Seems like a lot of width for a B to D cup adjustment?

Now, the main issue with all this musing is that unless I try it out I won’t really know the answer. Which means making a lot of muslins! And… that’s a lot of work. It’s also entirely possible that I will make the high bust + 2 inch muslin and it will be too broad in the shoulders still! But I wonder if that would simply mean I actually need a narrow shoulder adjustment at that point and that I am, nevertheless, still muslining the bodice with the correct intended proportions for that garment with regards to the bust – shoulder ratio.

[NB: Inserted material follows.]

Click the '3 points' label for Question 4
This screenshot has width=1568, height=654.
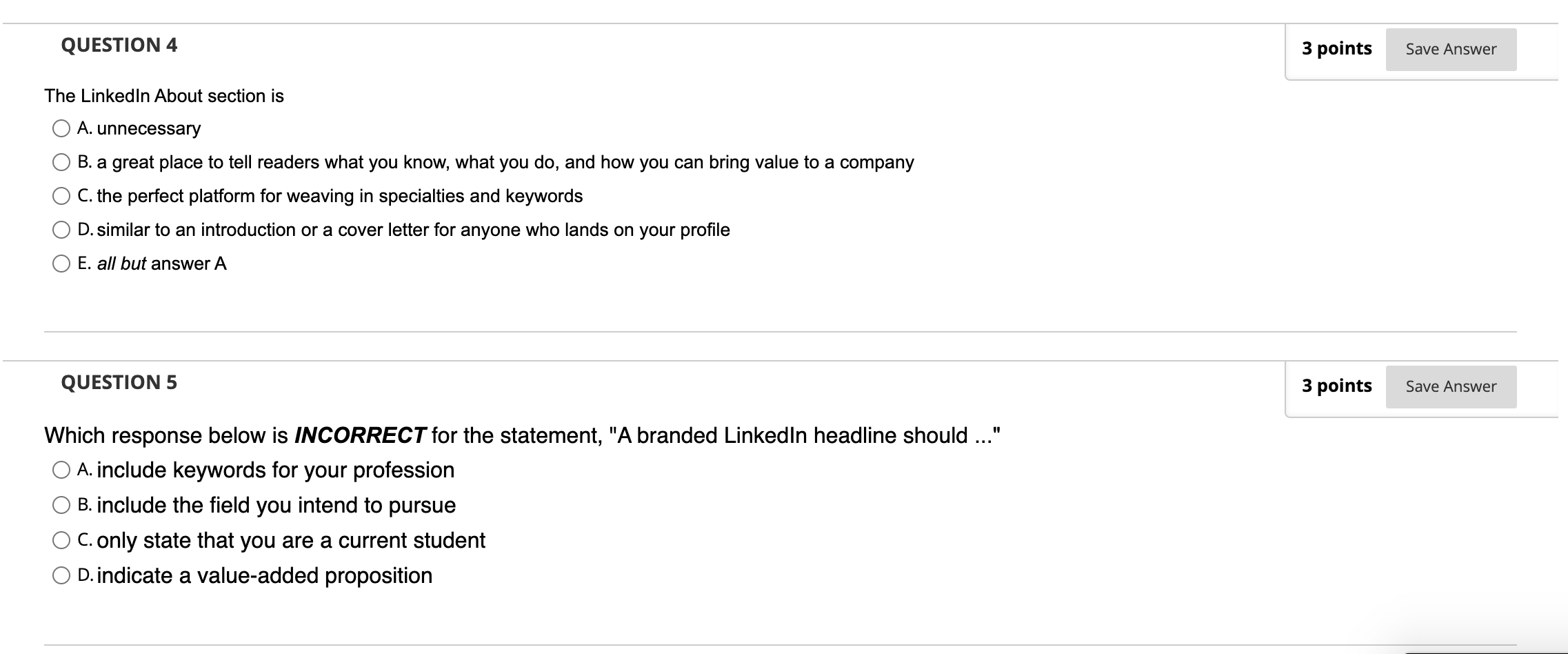1337,49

In the meantime: what do you think? In case I’ve lost you with my ramblings, the burning question is:

Should you pick a size based on your high bust measurement or your high bust measurement plus 2 inches? (assuming B cup drafting and a D cup bust)

Is this something that has kept you awake at night too? Is there a good reason I’m missing for any of this? Is it all rather obvious? If you agree with me, then why is it explained like this? Does it even matter? I can ask a lot of questions in one paragraph, can’t I? I will probably try and find answers by concurrently asking in some forum or other, but the only time I saw this exact question being asked, it seemed like the questioner wasn’t understood at all. I could see her getting frustrated repeating herself, and if it hadn’t been back in 2014 or something, I would have jumped in. She could have stopped sewing in frustration by now for all I know. Wouldn’t blame her actually. Joke.

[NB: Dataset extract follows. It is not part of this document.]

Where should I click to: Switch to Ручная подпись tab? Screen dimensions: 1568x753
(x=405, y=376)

To reiterate what I said at the top, ultimately we all have to make personal adjustments anyway, so I do view this as just a starting point. But I like my starting points to be logical, and then move from there, goddarnit! I would be quite happy to have a rule-of-thumb: eg. Big 4 patterns use HB measurement; indie patterns use HB + 2″ as a starting point. I’m asking because I genuinely do appreciate any insights. If nothing else, I find it all rather random and interesting, which my husband decidedly doesn’t and which led to me writing this as his eyes glazed over for the 546th time as I tried to explain it to him.

Ciao for now! xx

45 thoughts on “Fitting thoughts: Picking a pattern size for full bust adjustments – what’s your take?

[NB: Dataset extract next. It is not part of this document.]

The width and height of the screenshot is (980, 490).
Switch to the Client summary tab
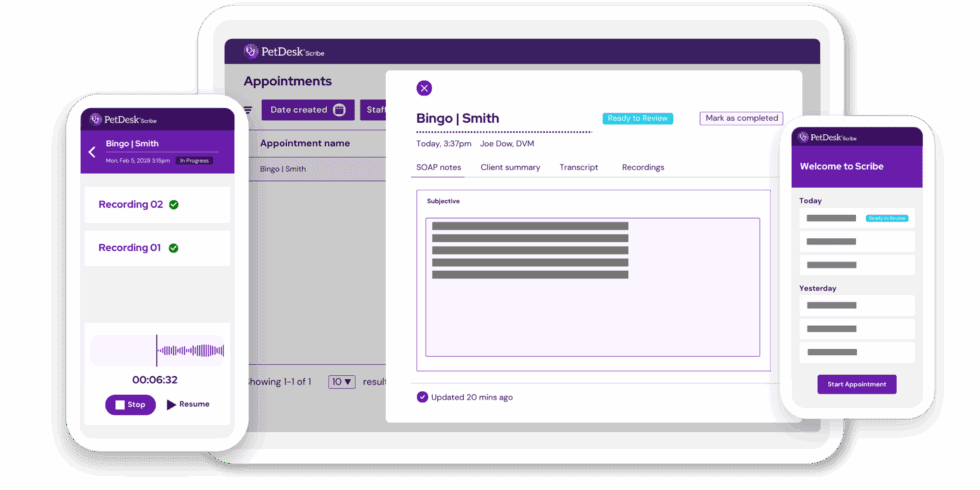click(510, 167)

  1. Oh you are awesome Claire! I am getting to the same place in wondering about these questions, but about 10 steps behind! In fact, i got fed up and have only been using patterns that have different cup sizes (how wonderful is that), not that I have had time to sew much lately. However, next I am going to try the Gathered Dress by the Avid Seamstress, who drafts for a B cup. I was going to do my high bust (39”) size and add a 1.5” FBA. BUT, like you I suspect, that adds a lot around the hips that I don’t need. I did a slide and pivot FBA that worked well one time but I cant find how I did it anywhere :-(. I think adding 2” to my high bust wouldn’t work for my narrow shoulders. I always measure my new pattern pieces off something that I know has worked (kind of like a cheater block). Maybe you should work on an upper body block???? Once my weight stabilizes (ha!) I am going to do that I think


    1. Thanks for replying Linda and reassuring me I’m not ridiculously over-complicating things, lol. Yes, you are 100% right – blocks and/or slopers are on my to do list. They have been for a while. I think ultimately with so many different companies and approaches measuring, measuring, measuring would help. I find that both approaches work for me, depending on the garment and company. The one that doesn’t work is the smaller size with the smaller adjustment. Which makes sense, I just can’t figure out why it’s recommended so often. I’m looking forward to seeing your dress – I’ve been interested in the Avid Seamstress patterns for a while!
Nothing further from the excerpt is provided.